Player poses: I finally decided on using player pose data. A point being in play requires the players to move and swing their rackets in distinct patterns. Furthermore, as players will almost certainly be visible in frame during points, they will provide a consistent signal. Lastly, pose extraction is computationally cheap: the YOLOv8-pose models I use are 3.1 and 11.6 million parameters, which result in fast feature extraction.

Training Data

Lastly, there are no publicly available datasets I can use to train on this, so I manually annotated data for ~8 hours of matches to train my first models on.
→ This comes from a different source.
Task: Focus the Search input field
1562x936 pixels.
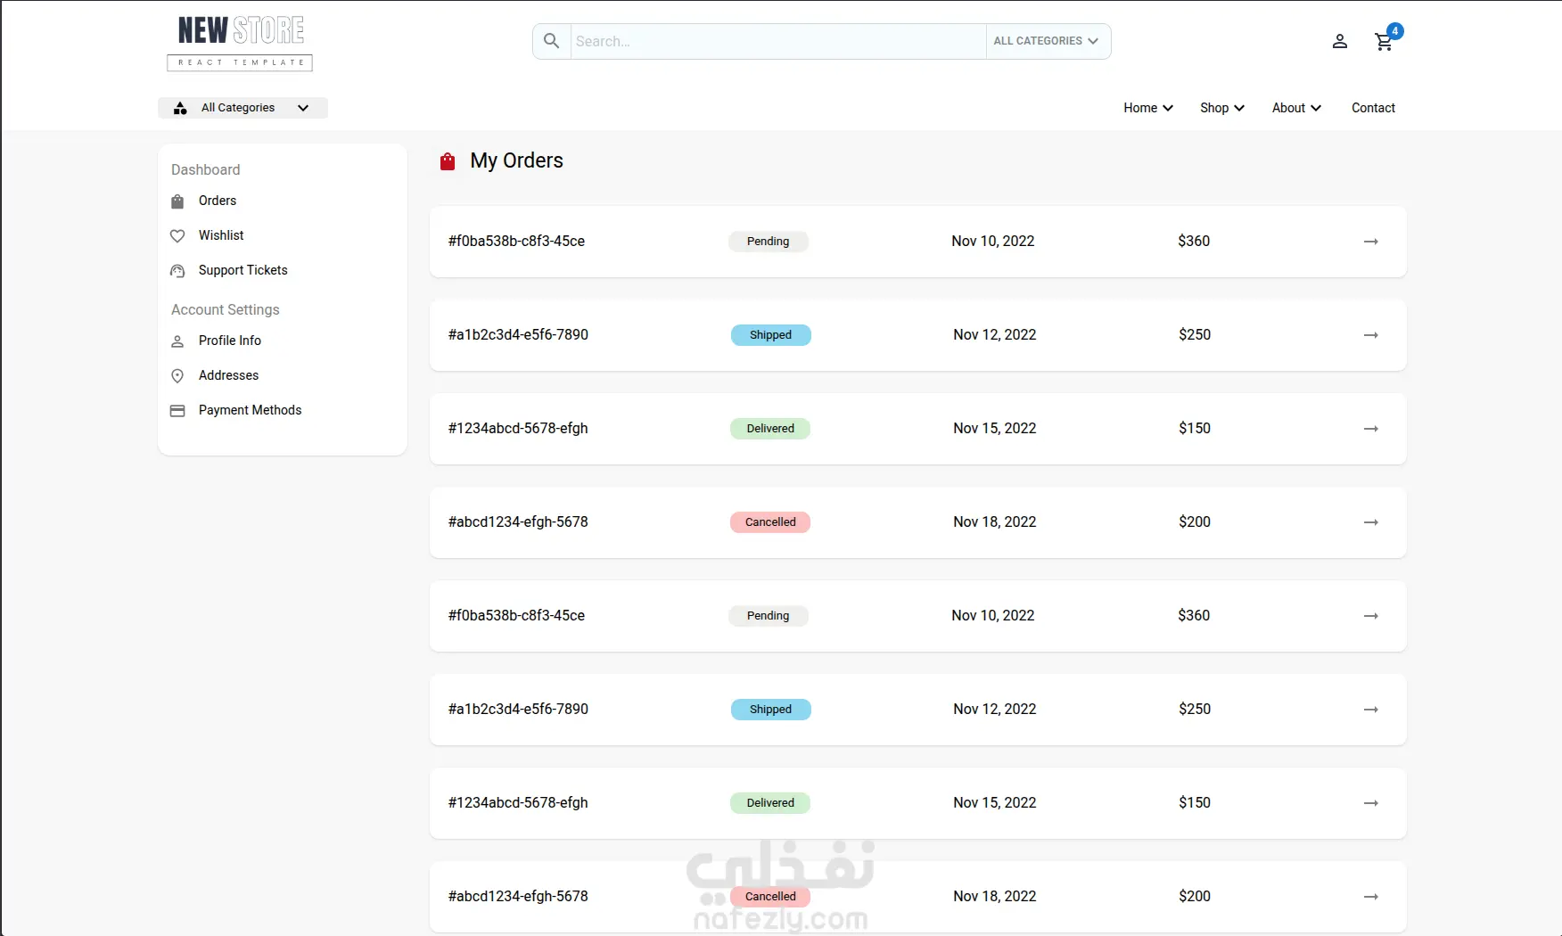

I'm quite proud that I built a functioning model trained on such low amounts of data, proof that with clever engineering you can achieve similar results to brute-force big data approaches.

Limitations

If the court detection mask fails and there are more people on the screen than the 2 players, the model could fail as pose detector could pick up on wrong people, and output would be completely unreliable. There are very few cases where this occurs: mainly in low light conditions where classical CV methods fail to detect edges, or where the camera angle is terrible.

Furthermore, the model could fail to generalize to some videos, likely due to some potential overfitting or insufficient representation of the distribution of match videos. As I collect more data, performance will improve in this regard.

Future Improvements

  • Model distillation: Currently, the YOLO nano pose model is computationally the most feasible, but at the cost of some accuracy compared to YOLO small. I plan to fine-tune the nano YOLO pose model on the outputs of the YOLO large model to close this gap while keeping efficient computation.
  • More data: I will increase and augment data, using some more hand-labelled data, and using model outputs to create more training data.
  • Attention mechanisms: As my data increases, I will switch to LSTM with attention, which will improve performance, as it can learn which parts of the 20s window are most relevant with respect to each other.
  • Rally detection: I will add a rally detection model. My current model doesn't perform as well on this because it has learned that a service or return motion is associated with the start of a point. I'll simply train a model with the same pipeline on rally data instead of match data.
  • Fully installable app: Make RallyClip a standalone desktop app that requires no terminal commands. Fully non-technical friendly, just download and run.
  • Cloud compute option: A pay-per-minute cloud service for fast and cheap segmentation. For those who don't want to run it locally or need faster processing.

If you have any potential improvements, please PR them! I'm super open to feedback and help.

Installation

Requires Python 3.10+. 8GB+ RAM recommended. GPU optional (MPS/CUDA supported).

Using UV (recommended)

UV is a fast Python package manager.

# Install UV (if you don't have it)
curl -LsSf https://astral.sh/uv/install.sh | sh

# Clone and install
git clone https://github.com/iroblesrazzaq/RallyClip.git
cd RallyClip
uv sync

# Run with UV
uv run rallyclip gui
uv run rallyclip --video "match.mp4"

Using pip

# Clone and install with pip
git clone https://github.com/iroblesrazzaq/RallyClip.git
cd RallyClip
python -m venv .venv && source .venv/bin/activate
pip install .

Models are included in the repo. YOLO weights auto-download on first run.

Usage

If installed with UV, prefix commands with uv run. If installed with pip, run directly after activating your venv.

GUI

Launch the browser-based interface:

rallyclip gui          # pip install
uv run rallyclip gui   # uv sync

Drag and drop your video, adjust settings if needed, and download the result. The GUI provides real-time progress tracking and advanced settings.

CLI

# Basic usage (only video path required)
rallyclip --video "match.mp4"

# With CSV output
rallyclip --video "match.mp4" --write-csv

# Custom output directory
rallyclip --video "match.mp4" --output-dir "./processed"

# Use config file for all options
rallyclip --config config.toml

See the README for full CLI options and config file documentation.